Latin: Magnifera indica
Family: Anacardiaceae
English: Mango
Indonesian: Mangga


The mango probably used to be the most popularly grown fruit tree for home gardens in Indonesia. Nowadays towns are becoming more and more dense and many yards lack the space for a tree of this size. In villages you still will see that nearly every house has its own mango tree.

Probably there are as many varieties of mangos as there are varieties of apples. The variety in my garden is called "mangga madu" what can be translated as "honey mango". It has small brown spots in its fruit flesh what is supposed to be the "honey". The taste of ripe fruits certainly is sweet.

As the photo on the left shows, not all of the mango flowers become mature fruits. Probably not all the flowers are pollinated, and for sure many fruits drop when they are still small. At the moment birds like bulbuls are noisily partying in your mango tree you can bet that its fruits are ripe. Like many other fruits mangoes have to be kept for a few days after harvesting before they obtain their full sweet taste. Some people though like them better with some salt added when still sour

Half mature mangos making branch bending down

   

Latin: Citrus amblycarpa (Citrus limonellus)
Family: Rutaceae
English: Nasnaran Mandarin
Indonesian: Jeruk Sambal. Jeruk Limau, Jeruk Limu


Citrus amblycarpa is a shrub or small tree of about 5 meters height. It has small fragrant shiny leaves and produces small white flowers. Its fruits have a thick irregular skin and turn from green to yellow when mature. Like the leaves the fruit release a pleasant small when touched or squeezed.
In my kitchen the fruits of this tree are used for making sambal and as fish dressing. Other people seem to use it as well for soup-like dishes and bakmi. Jeruk nipis (Citrus aurantiifolia) is an other lime commonly used for the latter.
Citrus amblycarpa produces fruits all year round. In the dry season production may decrease. The fruits are best used before they ripen, so when they are still green.
This species is easily propagated by seeds. Seedlings often show up under the tree. This is the result of unnoticed fallen fruits.
 

Nearly ripe fruits of Nasnaran Mandarin

 

 

 

Flowers and young fruit of Sapodilla


Latin: Manilkara zapota sp
Family: Sapotaceae
English: Sapodilla
Indonesian: Sawo


The Manilkara zapota, the Sapodilla origins from Mexico and Central America. The tree can grow up to 30 meters height, but cultivated species usually remain far shorter.
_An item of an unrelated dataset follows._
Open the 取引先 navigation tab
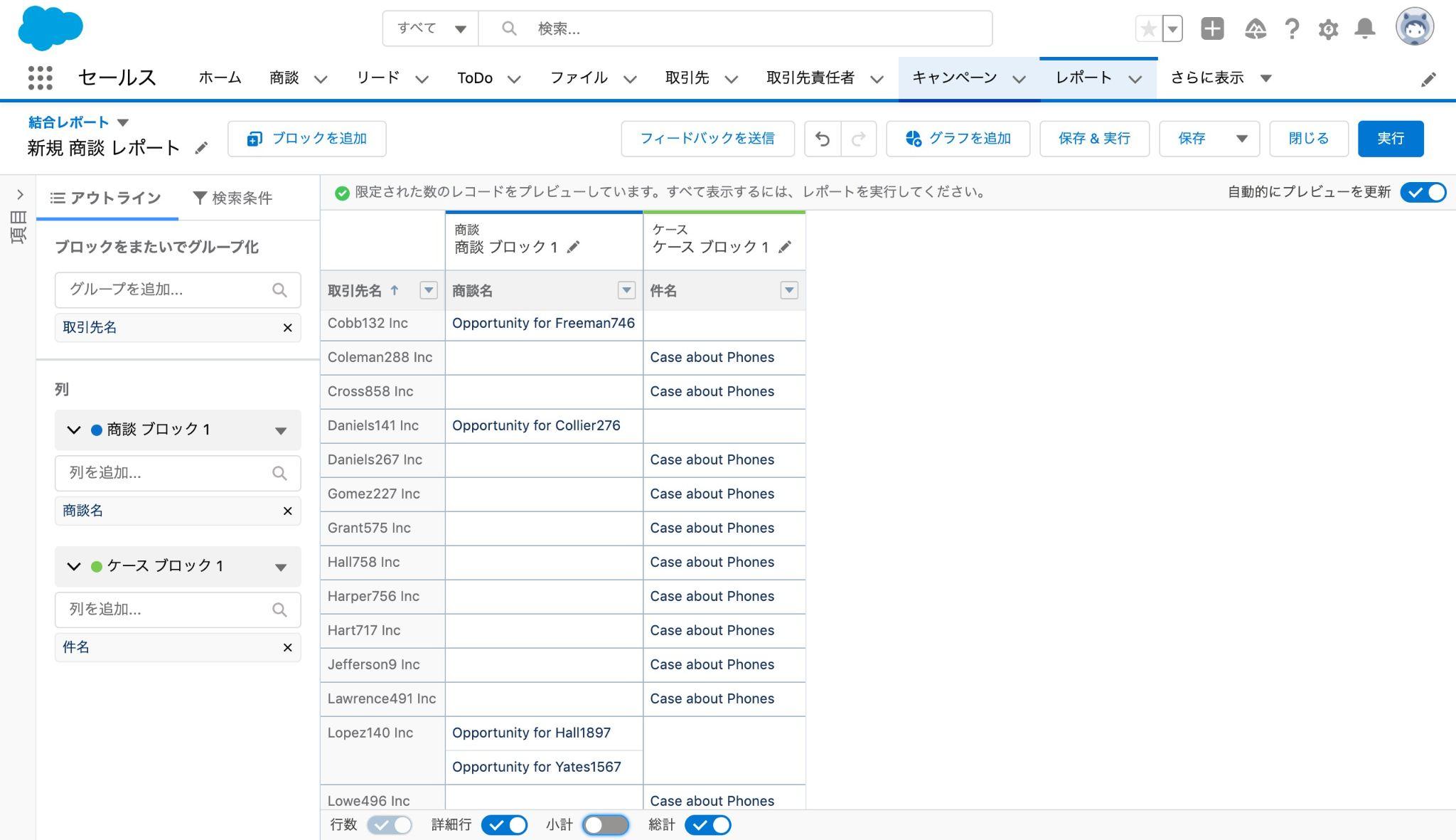Screen dimensions: 1456x840 pos(687,78)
Though the Sapodilla has been grown for generations in home gardens, still many people in Indonesia will not recognize this tree. The lanceolate shaped smooth leaves are light green when young and dark green when growing older. Its flowers are very tiny, with inconspicuous white petals. Only a small part of the flowers will develop into fruits.
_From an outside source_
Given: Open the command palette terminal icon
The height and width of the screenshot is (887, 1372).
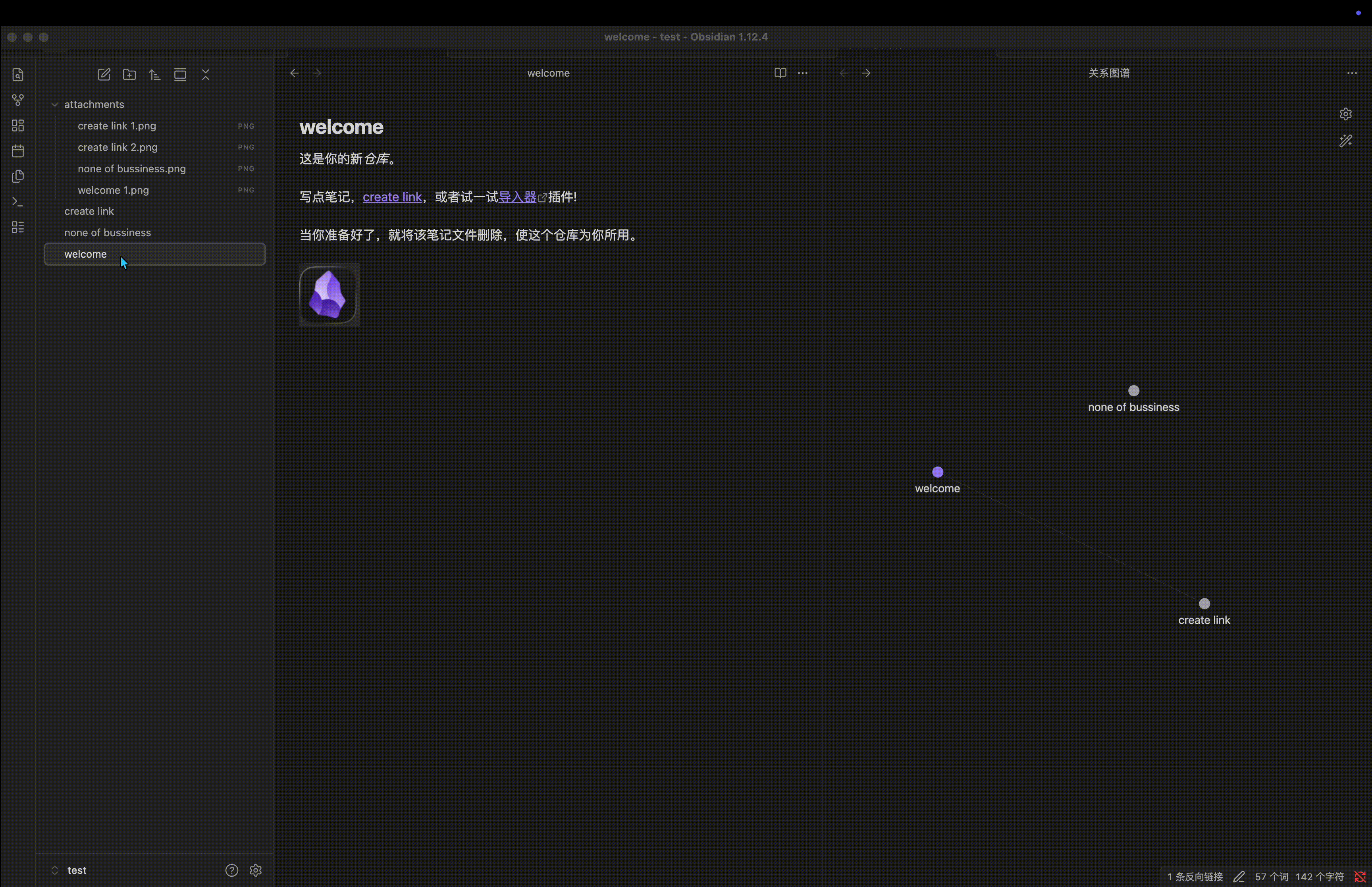Looking at the screenshot, I should point(18,202).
Fruits are covered with thin brown cork layer. Young fruits are round and have a typical spine at the end. Older fruits become oval egg-shaped and often loose the spine. The fruit size is depending on the variety between 4 and 8 cm. It seems that there are varieties with 15 cm large fruits, but I have never seen these in Indonesia.
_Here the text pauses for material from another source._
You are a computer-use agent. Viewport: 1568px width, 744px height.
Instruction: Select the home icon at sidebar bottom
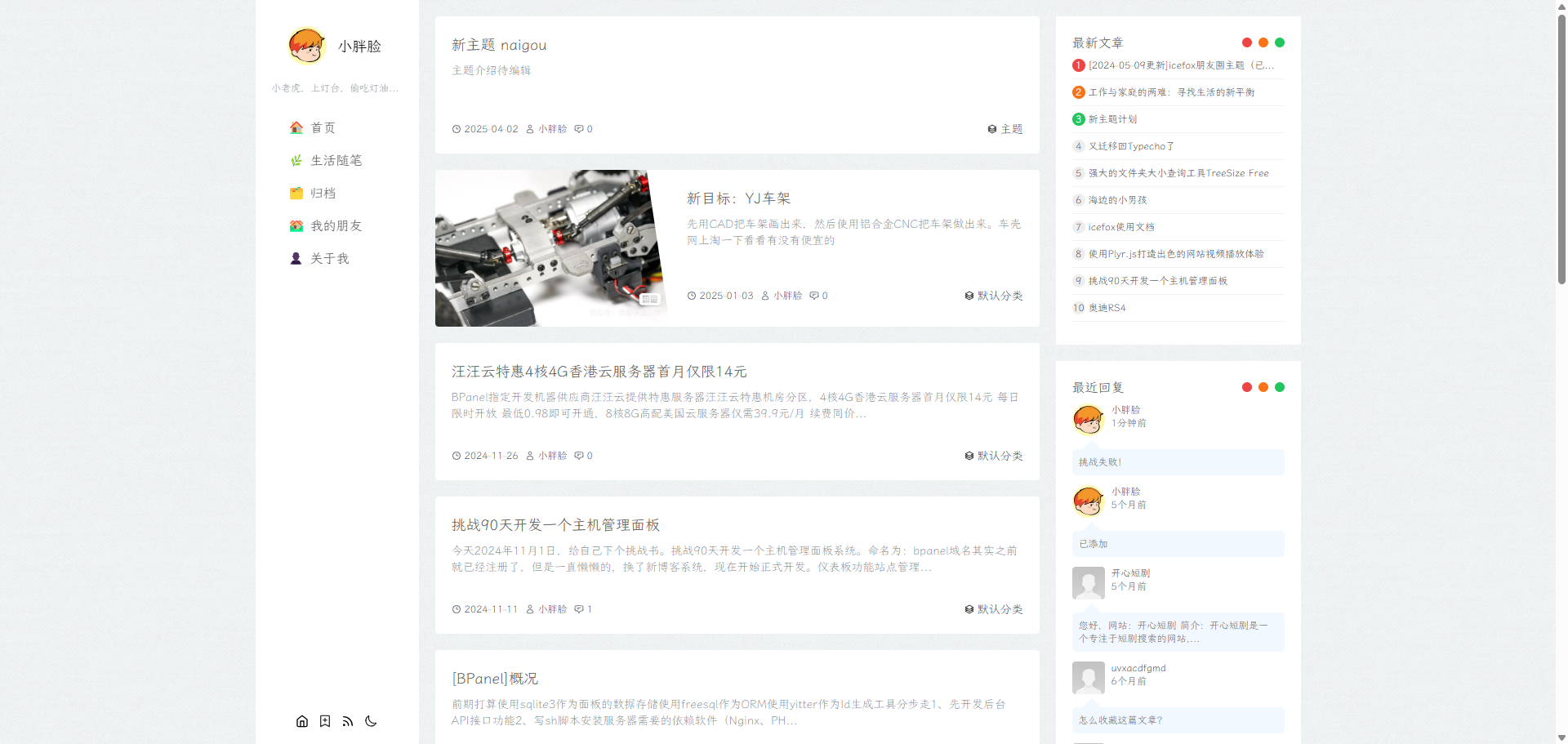[x=302, y=721]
It is hard to say by view when the fruits are ready to be picked. If the fruits can be easily taken from the stalk and do not release much milky white sap from the wound, they can be harvested. Still they will have to be kept for a few days in a place at room temperature before they can be consumed. The fruits ready to be eaten have a flesh color that is a mix of yellow and reddish brown, and are very sweet in taste.

Some people in Indonesia tell me that the juice of halve ripe fruits is a treatment for typhus. I have not yet found any scientific confirmation of this.